Inter-process communication between Managed Process
There are certain cases, where the developer needs to pass data to another process running on the same system. One of the efficient ways of handling the situation in a Win32 application is using memory mapped files. Mapping between a file and memory allows multiple applications to read and write in the file at the same time. Starting from .NET 4.0, Managed applications can use the memory mapped file functionality as the traditional Win32 application does.
Memory mapped files can be categorized into two types.
1. Physical memory mapped file.
2. Virtual memory mapped file.
Physical Memory Mapped File
Physical memory mapped files are also referred as Persisted memory mapped files. This category of memory mapped file is always associated with a physical file in your hard disk. Very suitable for applications which need to work with huge data files. Once the last process is finished working with the physical memory mapped file, the contents of the file is written back to the source file on the hard disk.
Virtual Memory Mapped File
This category is also known as Non-Persisted memory mapped file. As the name means indicates, it is not associated with a source file on hard disk. It is very effective for run time data communication between two processes.
Let's have a closer look at programming the inter-process communication using the memory mapped files.
As any other files programing you do, the first step is to create the memory mapped file. System.IO.MemoryMappedFile class provides many different static functions to create the memory mapped file.

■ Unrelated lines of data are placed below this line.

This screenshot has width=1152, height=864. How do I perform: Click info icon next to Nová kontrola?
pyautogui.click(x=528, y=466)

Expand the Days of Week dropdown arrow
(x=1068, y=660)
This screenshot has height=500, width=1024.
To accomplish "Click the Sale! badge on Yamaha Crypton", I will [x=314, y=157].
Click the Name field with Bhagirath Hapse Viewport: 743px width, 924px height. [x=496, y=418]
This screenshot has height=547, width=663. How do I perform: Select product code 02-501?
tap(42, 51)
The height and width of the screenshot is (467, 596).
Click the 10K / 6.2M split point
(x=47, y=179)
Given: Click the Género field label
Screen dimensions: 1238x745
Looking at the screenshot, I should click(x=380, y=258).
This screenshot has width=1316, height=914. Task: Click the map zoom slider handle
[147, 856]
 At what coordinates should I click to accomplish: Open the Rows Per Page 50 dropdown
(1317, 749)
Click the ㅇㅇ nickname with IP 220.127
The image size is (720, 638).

MemoryMappedFile.CreateNew static function takes 2 arguments. The first one is a string parameter specifying a unique name for the file. This name will uniquely identify the memory mapped file across the processes. The second parameter is a long data type, used to specify the maximum number of bytes that can be stored by the memory mapped file. While creating the file you can also specify the access mode for restricting the access to that file.
The following table lists the entire access mode supported.
Enumerator: MemoryMappedFileAccess
Member name
|
Description
|
ReadWrite
|
Read and write access to the file.
|
Read
|
Read-only access to the file.
|
Write
|
Write-only access to file.
|
CopyOnWrite
|
Read and write access to the file, with the restriction that any write operations will not be seen by other processes.
|
ReadExecute
|
Read access to the file that can store and run executable code.
|
ReadWriteExecute
|
Read and write access to the file that can can store and run executable code.
|
Once the file is created, the application must create a view of the file in order to read and write to the file. The view can point to the complete file or to a specific portion of the file.
MemoryMappedfile.CreateViewStream instance function creates a view stream which provides read write operations to the Memory mapped file. You can also create multiple views to the same part of the memory-mapped file, thereby creating concurrent memory. For two views to remain concurrent, they have to be created from the same memory-mapped file.
Once the stream is created, the applications can perform regular read and write operations on the file.
If another process wants to access the same file for read/write purposes, the second process should use "MemoryMappedFile.OpenExisting" function to open the file. OpenExisting function takes file name as an argument. This file name is a unique name, which was provided in the MemoryMappedFile.CreateNew function by the process one.
When two process trying to access the same file, of course it is the programmer's responsibility to make sure that we take care of the synchronization part of it. In the attached sample application, I have used a mutex to implement the synchronization between the processes.